--- What the exercise asks ---
Track down every line below that holds "item" and copy it.

--- Records for the exercise ---
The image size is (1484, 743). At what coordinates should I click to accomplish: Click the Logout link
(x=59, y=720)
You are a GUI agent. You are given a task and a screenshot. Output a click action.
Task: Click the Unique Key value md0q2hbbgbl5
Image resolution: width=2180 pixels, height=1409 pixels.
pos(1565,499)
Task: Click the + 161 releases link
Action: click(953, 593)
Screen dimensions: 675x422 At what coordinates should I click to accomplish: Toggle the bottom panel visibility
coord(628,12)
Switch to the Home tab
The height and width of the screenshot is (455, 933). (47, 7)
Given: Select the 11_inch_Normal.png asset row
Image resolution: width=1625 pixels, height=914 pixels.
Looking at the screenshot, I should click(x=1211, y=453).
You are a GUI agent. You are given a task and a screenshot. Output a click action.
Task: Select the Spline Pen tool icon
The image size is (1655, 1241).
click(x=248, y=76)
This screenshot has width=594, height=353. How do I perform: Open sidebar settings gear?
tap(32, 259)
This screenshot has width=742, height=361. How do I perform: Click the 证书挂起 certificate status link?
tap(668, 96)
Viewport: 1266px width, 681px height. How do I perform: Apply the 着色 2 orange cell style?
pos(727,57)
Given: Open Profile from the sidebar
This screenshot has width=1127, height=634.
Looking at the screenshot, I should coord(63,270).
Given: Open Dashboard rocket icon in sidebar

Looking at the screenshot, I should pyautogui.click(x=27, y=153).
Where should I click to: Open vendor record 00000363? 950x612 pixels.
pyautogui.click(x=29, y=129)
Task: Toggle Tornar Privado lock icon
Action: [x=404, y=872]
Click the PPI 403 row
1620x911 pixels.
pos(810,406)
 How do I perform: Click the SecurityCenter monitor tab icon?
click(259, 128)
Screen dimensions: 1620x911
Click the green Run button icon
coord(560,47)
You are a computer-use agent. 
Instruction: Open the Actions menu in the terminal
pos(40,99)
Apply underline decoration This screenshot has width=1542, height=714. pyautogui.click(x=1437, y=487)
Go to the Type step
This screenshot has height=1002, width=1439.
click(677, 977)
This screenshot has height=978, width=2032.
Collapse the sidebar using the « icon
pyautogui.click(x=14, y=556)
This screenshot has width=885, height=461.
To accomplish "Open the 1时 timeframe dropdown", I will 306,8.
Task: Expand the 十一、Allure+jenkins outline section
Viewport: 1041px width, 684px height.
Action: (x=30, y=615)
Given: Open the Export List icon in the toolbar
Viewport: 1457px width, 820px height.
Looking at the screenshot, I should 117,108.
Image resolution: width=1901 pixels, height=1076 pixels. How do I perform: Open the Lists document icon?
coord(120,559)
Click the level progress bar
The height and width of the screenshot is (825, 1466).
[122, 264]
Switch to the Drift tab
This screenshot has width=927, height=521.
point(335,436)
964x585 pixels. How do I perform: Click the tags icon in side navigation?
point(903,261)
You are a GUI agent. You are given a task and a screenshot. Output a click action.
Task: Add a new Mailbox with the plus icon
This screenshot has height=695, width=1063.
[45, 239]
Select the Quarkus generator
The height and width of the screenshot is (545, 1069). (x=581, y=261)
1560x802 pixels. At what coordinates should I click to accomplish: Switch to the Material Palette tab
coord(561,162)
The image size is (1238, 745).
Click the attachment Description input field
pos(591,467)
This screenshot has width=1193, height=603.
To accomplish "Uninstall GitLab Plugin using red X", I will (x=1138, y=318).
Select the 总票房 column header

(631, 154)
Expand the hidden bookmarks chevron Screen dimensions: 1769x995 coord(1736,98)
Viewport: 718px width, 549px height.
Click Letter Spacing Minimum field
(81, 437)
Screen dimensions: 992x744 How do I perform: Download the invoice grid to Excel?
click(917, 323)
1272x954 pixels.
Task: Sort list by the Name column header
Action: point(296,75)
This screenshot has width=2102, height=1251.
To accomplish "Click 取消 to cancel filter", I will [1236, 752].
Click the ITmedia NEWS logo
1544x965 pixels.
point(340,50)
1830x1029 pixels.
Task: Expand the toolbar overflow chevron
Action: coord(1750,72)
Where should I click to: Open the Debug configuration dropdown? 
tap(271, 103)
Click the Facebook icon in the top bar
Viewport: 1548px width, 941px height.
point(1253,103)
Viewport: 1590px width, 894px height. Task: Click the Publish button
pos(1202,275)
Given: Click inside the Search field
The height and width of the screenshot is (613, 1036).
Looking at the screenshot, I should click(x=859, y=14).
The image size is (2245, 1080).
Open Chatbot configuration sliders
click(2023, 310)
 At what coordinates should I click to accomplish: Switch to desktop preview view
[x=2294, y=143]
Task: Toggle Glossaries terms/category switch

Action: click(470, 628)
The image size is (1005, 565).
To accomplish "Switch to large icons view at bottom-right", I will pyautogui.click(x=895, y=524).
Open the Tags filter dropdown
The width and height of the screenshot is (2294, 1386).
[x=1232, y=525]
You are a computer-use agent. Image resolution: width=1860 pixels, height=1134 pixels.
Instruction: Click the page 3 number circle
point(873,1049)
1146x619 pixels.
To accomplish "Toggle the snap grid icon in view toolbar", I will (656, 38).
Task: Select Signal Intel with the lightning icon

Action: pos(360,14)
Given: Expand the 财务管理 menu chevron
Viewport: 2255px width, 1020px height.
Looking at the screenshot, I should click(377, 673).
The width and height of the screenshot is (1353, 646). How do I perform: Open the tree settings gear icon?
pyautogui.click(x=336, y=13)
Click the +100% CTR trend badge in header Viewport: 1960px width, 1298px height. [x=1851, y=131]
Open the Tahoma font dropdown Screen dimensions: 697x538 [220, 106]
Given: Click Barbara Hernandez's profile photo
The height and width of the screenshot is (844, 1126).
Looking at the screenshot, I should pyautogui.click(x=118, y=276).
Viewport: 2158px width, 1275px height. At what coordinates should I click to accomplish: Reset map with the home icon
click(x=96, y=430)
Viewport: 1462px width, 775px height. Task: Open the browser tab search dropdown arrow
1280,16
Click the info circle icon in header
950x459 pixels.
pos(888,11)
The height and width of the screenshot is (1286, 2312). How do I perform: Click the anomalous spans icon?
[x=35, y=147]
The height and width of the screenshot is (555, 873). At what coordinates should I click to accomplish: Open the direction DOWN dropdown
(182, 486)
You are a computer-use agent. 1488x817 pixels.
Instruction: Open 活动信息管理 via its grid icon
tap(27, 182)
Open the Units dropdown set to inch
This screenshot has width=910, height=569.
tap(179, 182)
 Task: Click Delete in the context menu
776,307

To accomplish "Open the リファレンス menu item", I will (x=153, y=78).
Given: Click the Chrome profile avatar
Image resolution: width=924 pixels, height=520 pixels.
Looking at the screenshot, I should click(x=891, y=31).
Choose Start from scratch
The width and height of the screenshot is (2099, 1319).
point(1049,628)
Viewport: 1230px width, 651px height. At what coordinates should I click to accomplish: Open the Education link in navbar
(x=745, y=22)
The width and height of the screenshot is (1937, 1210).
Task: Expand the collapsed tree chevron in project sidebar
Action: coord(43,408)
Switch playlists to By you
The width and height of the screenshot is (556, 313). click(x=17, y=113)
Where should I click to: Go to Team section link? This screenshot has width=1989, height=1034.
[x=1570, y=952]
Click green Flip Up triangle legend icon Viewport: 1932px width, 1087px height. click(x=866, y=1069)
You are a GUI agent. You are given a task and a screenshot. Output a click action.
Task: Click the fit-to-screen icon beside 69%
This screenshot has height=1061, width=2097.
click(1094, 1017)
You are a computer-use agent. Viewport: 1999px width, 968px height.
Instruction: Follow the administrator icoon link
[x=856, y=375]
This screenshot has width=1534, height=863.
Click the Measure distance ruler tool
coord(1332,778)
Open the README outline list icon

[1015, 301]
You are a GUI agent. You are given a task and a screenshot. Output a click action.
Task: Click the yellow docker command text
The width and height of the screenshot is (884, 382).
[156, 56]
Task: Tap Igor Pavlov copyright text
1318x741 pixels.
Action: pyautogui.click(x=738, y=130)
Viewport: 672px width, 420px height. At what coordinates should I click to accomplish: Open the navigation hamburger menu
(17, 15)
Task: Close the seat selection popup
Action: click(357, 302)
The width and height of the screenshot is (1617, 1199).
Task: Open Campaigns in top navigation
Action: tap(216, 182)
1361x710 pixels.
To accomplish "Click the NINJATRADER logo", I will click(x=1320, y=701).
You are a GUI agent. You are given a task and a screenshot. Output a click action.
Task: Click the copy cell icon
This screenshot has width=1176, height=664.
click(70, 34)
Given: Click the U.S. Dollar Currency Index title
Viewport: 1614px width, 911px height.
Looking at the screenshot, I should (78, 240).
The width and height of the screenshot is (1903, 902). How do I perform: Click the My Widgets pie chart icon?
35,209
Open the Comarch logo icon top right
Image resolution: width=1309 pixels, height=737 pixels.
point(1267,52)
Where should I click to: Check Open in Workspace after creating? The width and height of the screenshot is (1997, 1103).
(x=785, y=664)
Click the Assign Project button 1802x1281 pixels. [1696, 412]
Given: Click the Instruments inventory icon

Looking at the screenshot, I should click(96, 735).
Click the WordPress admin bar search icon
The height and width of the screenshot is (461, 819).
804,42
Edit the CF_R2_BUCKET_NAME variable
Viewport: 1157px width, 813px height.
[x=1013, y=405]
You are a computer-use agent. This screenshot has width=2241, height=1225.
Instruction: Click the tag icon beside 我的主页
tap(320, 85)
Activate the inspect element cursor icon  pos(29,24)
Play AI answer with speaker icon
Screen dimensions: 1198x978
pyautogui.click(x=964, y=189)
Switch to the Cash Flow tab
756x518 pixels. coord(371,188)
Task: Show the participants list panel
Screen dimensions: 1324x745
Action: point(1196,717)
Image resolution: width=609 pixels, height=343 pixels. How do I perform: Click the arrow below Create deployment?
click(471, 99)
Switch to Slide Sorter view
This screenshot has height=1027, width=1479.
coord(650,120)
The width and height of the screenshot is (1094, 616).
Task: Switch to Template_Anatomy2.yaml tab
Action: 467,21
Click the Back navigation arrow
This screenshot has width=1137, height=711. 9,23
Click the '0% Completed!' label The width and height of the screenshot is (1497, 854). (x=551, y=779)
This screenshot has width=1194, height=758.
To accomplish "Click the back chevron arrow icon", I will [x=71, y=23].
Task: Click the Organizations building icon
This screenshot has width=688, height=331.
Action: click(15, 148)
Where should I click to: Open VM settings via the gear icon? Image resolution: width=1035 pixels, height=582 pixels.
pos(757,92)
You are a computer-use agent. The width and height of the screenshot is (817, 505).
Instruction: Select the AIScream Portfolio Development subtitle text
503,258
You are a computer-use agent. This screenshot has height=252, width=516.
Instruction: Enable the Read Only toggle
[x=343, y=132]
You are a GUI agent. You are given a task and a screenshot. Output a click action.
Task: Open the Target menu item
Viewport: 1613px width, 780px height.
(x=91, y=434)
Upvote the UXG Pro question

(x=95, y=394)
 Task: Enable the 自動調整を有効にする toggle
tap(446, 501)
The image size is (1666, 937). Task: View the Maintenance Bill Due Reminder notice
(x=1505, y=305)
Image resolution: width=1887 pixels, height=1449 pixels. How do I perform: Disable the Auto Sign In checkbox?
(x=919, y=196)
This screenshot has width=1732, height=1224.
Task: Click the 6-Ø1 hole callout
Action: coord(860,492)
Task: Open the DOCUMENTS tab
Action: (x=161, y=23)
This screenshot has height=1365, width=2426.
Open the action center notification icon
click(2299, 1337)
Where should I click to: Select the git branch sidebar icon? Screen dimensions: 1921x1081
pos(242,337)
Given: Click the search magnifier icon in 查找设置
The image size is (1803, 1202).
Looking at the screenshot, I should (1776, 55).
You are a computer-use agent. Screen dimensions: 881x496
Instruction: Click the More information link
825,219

--- Task result ---
To accomplish "Open the リファレンス menu item", I will (x=153, y=78).
Task: Open the Target menu item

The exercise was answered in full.